Where we are powerless in the real world, video games and the virtual worlds they provide give players a level of calmness and total control over how the world progresses.
With regards to caring for our mental health in the time of COVID-19, video games may offer a sense of support and community when other means of support are lacking or are now harder to access. Mental health benefits of video games include:
Formation and maintenance of social connections
Improvement of mood
Sense of control and accomplishment
Reduction in stress and anxiety
Therefore, it is not unreasonable to suggest that post-COVID-19, research may increasingly find that video games can have positive effects, particularly on influencing pro-social behaviours and fostering social connectedness. Occasional or moderate playing of video games may in fact come to be recognised as a beneficial activity to take up. However, until then, further research on it’s health benefits will require more stringent research. While we gradually come out of lockdown, you may want to find out more about the kinds of games that are out there, and whether you’d want to start playing yourself. But don’t forget: Take regular breaks from the screen every now and then!
Meeting new people and catching up with old friends face-to-face is now harder or impossible. Research has shown that when relationships are at risk of decaying from lack of interaction, we will invest more time in communicating to reinforce our social connections. With an internet connection, we are able to safely maintain our existing connections and even form new ones virtually.
Despite the benefits, the emerging phenomenon of “Zoom Fatigue” is a good example of how prolonged and intensive use of the internet and technologies every day in lockdown can leave us feeling drained and exhausted. To combat Zoom Fatigue, here are a few tips on how to stay socially connected with one another without getting overwhelmed.
Build-in breaks. If you have back-to-back virtual meetings, consider making them 25 or 50 minutes instead of 30 minutes or an hour. This will give you a little time in between to get up and prepare for the next meeting.

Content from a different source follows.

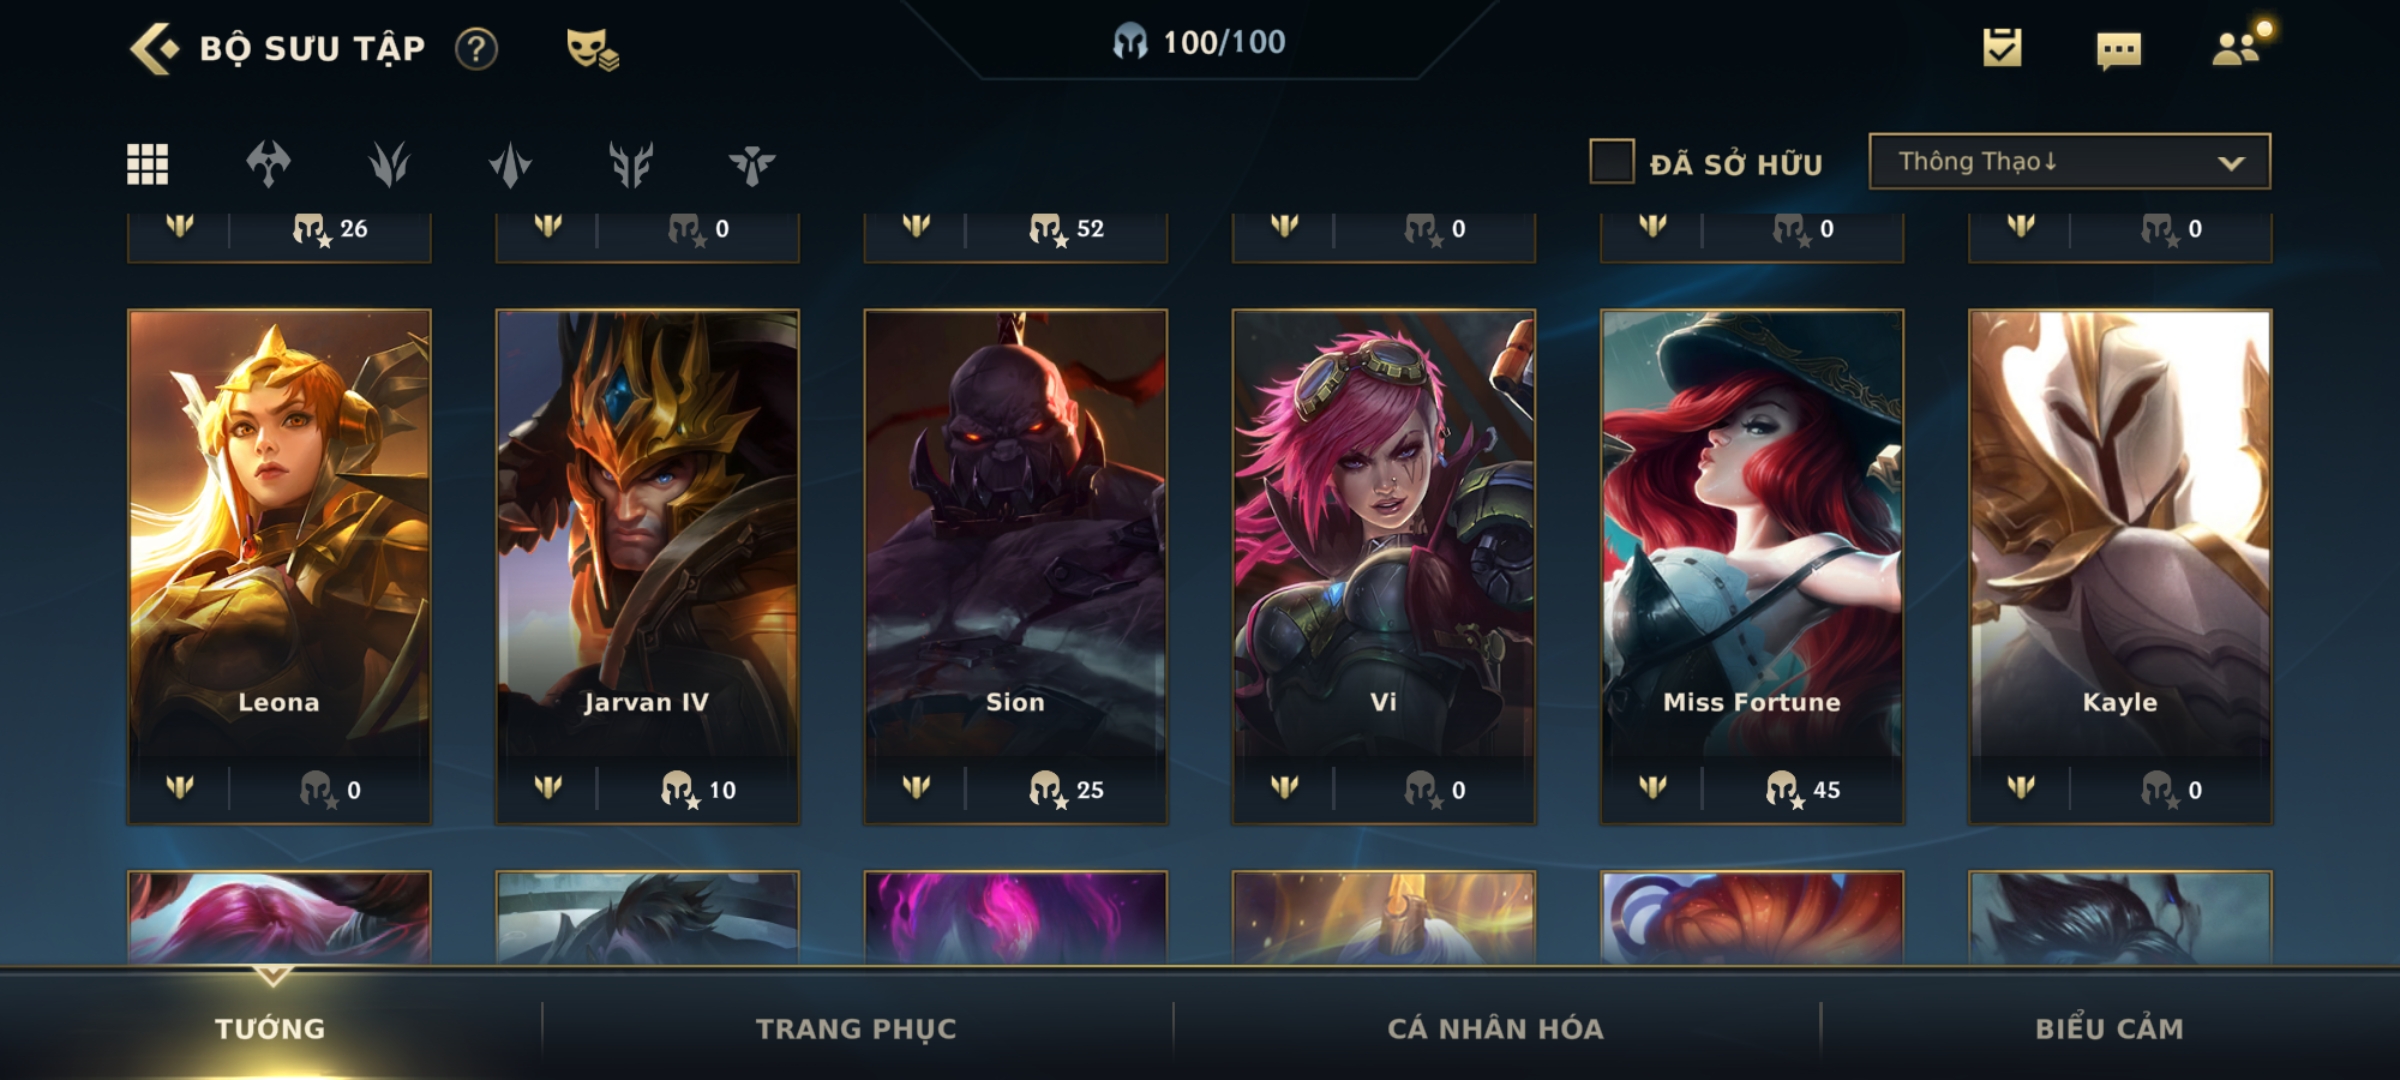2400x1080 pixels.
Task: Select the second role filter icon
Action: (x=389, y=164)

The pandemic has shifted our working and social lives to being “digital-only” for the time being. But remember, it’s important to take breaks from the technology when we need them to take care of our mental wellbeing. Technology is often portrayed as an influencer of negative social behaviours. However, there is a silver lining in recognising that in these challenging and uncertain times, technology has allowed us to carry on with our working lives, safely communicate with our loved ones, and to virtually maintain our social connections.